Permintaan Musa pun dikabulkan dan Allah mengutus pula saudaranya, Harun
 sebagai pendampingnya.
Allah
 memerintahkan mereka berdua (Musa dan Harun) agar bertutur lemah lembut
 saat memperingatkan Fir'aun. Selain itu, mereka juga diperintahkan 
untuk mengatakan kepada Fir'aun, "Kami adalah utusan Rabb alam semesta 
kepadamu. Lepaskanlah bani Israil dan jangan siksa mereka. Keselamatan 
bagi siapa saja yang mengikuti petunjuk."
Pada
 saat itulah kesombongan menguasai Fir'aun hingga dia berkata kepada 
Musa, "Bukanlah kami yang mengasuhmu sewaktu kecil?1" Dia pun 
menyebutkan berbagai kebaikannya terhadap Musa, bahkan mulai mengejek 
dan menuduh Nabi Musa dan Nabi Harun melakukan sihir. Fir'aun lalu 
memerintahkan tukang sihirnya untuk menghadapi mereka berdua. Ahli sihir
 Fir'aun pun berdatangan dan melemparkan tali-tali mereka dan 
menyihirnya menjadi ular untuk menandingi Musa. Nabi Musa lantas 
melemparkan tongkatnya yang kemudian berubah menjadi ular dan menelan 
ular-ular mereka atas pertolongan Allah.
Melihat
 mukjizat itu, para ahli sihir Fir'aun pun mengimani Musa dan syariat 
Allah yang dia bawa. Mereka juga tidak memedulikan berbagai ancaman 
Fir'aun. Mereka semua berkata seperti yang diabadikan al-Qur'an, 
"Sesungguhnya kami telah beriman kepada Tuhan kami, agar Dia mengampuni 
kesalahan-kesalahan kami dan sihir yang telah kamu paksakan kepada kami 
melakukannya. Dan Allah lebih baik (pahala-Nya) dan lebih kekal 
(adzab-Nya)," (QS. Thaha [20]: 73).
Fir'aun
 lalu berencana membunuh Musa dan Harun serta semakin keras menyiksa 
bani Israil. Nabi Musa memerintahkan mereka untuk menguatkan jiwa dan 
bersabar. Dia kemudian berdoa kepada Allah agar menurunkan adzab yang 
pedih kepada Fir'aun dan kaumnya. Allah berfirman,"Maka Kami kirimkan 
kepada mereka taufan, belalang, kutu, katak dan darah (air minum berubah
 menjadi darah) sebagai bukti yang jelas, tetapi mereka tetap 
menyombongkan diri dan mereka adalah kaum yang berdosa. )," (QS. 
Al-A'raf [7]: 133).
Ketika
 Fir'aun dan kaumnya sudah tidak berdaya dengan adzab dengan adzab yang 
menimpa mereka, dia pun meminta kepada Musa agar berdoa kepada Allah 
untuk menghentikan siksaan itu. Fir'aun kemudian berjanji tidak akan 
lagi menyiksa bani Israil. Nabi Musa lantas memohon kepada Allah agar 
menghentikan siksaan itu dan Allah pun mengakhirinya. Namun, Fir'aun 
ingkar janji, dan dia kembali menyiksa bani Israil untuk kedua kalinya.
Sementara
 itu, bani Israil berkumpul dan meminta kepada Nabi Musa dan Nabi Harun 
agar dia membawa mereka keluar dari Mesir. Nabi Musa dan Nabi Harun pun 
membawa kaumnya dan berangkat ke arah negeri Kan'an melewati Sinai. 

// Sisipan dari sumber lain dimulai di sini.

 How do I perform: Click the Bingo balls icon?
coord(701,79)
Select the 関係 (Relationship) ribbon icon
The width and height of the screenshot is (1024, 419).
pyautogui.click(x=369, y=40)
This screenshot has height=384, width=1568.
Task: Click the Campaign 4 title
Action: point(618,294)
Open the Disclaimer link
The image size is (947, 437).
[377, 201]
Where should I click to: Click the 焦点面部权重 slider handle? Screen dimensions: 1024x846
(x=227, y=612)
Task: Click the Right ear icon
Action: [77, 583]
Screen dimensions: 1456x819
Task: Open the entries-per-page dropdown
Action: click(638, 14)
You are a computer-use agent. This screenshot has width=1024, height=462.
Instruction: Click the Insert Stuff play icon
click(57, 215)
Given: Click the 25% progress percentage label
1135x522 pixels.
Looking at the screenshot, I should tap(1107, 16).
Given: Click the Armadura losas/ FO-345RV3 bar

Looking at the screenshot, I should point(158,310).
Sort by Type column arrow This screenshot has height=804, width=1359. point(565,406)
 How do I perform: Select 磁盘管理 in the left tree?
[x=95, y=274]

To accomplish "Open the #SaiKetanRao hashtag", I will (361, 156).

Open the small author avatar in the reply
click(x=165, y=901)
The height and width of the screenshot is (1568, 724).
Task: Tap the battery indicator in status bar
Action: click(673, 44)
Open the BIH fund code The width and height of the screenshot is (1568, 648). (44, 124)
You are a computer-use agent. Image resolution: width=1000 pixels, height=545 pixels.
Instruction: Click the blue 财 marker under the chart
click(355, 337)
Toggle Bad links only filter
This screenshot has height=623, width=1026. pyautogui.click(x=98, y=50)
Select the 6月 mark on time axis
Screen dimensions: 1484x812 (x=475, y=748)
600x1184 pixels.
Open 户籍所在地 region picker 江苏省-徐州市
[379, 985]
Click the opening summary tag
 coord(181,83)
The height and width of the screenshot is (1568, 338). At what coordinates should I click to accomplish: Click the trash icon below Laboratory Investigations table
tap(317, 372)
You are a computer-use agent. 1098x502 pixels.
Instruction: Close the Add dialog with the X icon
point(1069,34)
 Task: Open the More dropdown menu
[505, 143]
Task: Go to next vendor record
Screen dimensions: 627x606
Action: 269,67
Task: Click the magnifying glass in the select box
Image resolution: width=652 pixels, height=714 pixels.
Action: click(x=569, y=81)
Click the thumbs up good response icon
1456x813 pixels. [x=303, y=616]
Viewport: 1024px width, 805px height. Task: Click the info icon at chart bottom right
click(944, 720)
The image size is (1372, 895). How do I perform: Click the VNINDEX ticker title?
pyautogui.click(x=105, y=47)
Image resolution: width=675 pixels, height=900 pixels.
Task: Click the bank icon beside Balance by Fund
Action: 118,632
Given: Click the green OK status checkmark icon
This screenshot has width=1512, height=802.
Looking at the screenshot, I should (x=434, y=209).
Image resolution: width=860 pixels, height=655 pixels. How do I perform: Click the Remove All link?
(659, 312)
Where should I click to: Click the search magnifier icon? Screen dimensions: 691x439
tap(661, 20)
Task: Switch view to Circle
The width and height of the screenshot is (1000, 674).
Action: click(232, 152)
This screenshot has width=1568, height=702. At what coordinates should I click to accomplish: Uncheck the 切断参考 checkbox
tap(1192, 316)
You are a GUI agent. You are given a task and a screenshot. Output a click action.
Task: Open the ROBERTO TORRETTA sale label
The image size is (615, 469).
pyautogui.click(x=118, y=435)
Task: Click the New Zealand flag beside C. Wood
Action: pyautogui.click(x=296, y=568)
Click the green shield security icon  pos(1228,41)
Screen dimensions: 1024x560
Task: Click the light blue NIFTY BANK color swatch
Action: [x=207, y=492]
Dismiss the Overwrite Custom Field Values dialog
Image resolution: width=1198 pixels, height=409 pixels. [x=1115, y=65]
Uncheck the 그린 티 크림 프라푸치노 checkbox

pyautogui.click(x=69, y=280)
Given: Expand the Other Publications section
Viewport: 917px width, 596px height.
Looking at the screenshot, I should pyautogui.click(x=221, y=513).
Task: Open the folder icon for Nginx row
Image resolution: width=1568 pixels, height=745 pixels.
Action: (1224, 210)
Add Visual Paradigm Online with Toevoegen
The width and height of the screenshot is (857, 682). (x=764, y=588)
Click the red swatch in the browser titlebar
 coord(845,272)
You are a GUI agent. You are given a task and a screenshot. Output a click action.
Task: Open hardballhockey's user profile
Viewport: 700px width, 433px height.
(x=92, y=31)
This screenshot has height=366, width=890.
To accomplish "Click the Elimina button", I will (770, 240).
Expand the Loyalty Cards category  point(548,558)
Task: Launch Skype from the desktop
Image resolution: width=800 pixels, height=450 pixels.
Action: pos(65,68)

Fir'aun beserta bala tentaranya mengejar mereka. Namun, Nabi Musa dan 
Nabi Harun beserta kaumnya dapat menyeberangi laut dengan mukjizat yang 
telah Allah berikan kepada Musa. Fir'aun dan pasukannya juga ikut 
menyeberang laut mengejar mereka, tetapi Allah menenggelamkan Fir'aun 
beserta seluruh tentaranya.
Nabi
 Musa dan Nabi Harun serta bani Israil tiba di padang pasir negeri 
Sinai. Setelah melihat banyak perbedaan antara daerah itu dan negeri 
sungai Nil yang subur (Mesir), mereka mengajukan berbagai permintaan 
kepada Nabi Musa. Nabi Musa telah menerima Taurat. Di dalamnya terdapat 
beragam syariat samawiyah. Kaumnya mulai menyeleweng, terlebih setelah 
Nabi Musa pergi untuk menerima lembaran wahyu. As-Samiri telah 
mempengaruhi bani Israil untuk menyembah anak sapi sehingga mereka 
meminta kepada Musa agar dibuatkan patung untuk disembah.
Nabi
 Musa lantas marah dan mengecam permintaan mereka. Dia ingin menjadikan 
sebuah pusat pemerintahan untuk kaumnya. Dia kemudian pergi menuju kota 
Ariha (Jericho), tetapi kaumnya tidak mau dan berkata seperti termaktub 
dalam al-Qur'an, "Mereka berkata, 'wahai Musa, sampai kapanpun kami 
tidak akan memasuki, selagi mereka ada di dalamnya, karena itu, pergilah
 engkau bersama Rabbmu, dan berperanglah kalian berdua, biarlah kami 
tetap (menanti) di sini saja,' " (QS. Al-Ma'idah [5]: 24).
Di
 saat mereka menolak untuk masuk negeri yang disucikan itu, Allah 
membalasnya dengan adzab. Mereka pun tersesat di lembah Tih selama 40 
tahun. Beberapa tahun setelah itu, Nabi Harun wafat lalu disusul Nabi 
Musa. Setelah Nabi Musa wafat, bani Israil baru merasakan buruk dan 
bodohnya perbuatan serta tingkah laku mereka kepada Nabi Musa. Karena 
itu, mereka mengangkat Yusya' bin Nun sebagai Raja. Dialah yang kemudian
 membawa mereka menyeberangi sungai Jordan (asy-Syari'ah) menuju kota 
Ariha dan tinggal di sana.
Kisah Nabi Harun dalam Al-Qur'an
Di dalam Al-Quran, nama Harun as, disebutkan sebanyak 20 kali, antara lain seperti berikut ini.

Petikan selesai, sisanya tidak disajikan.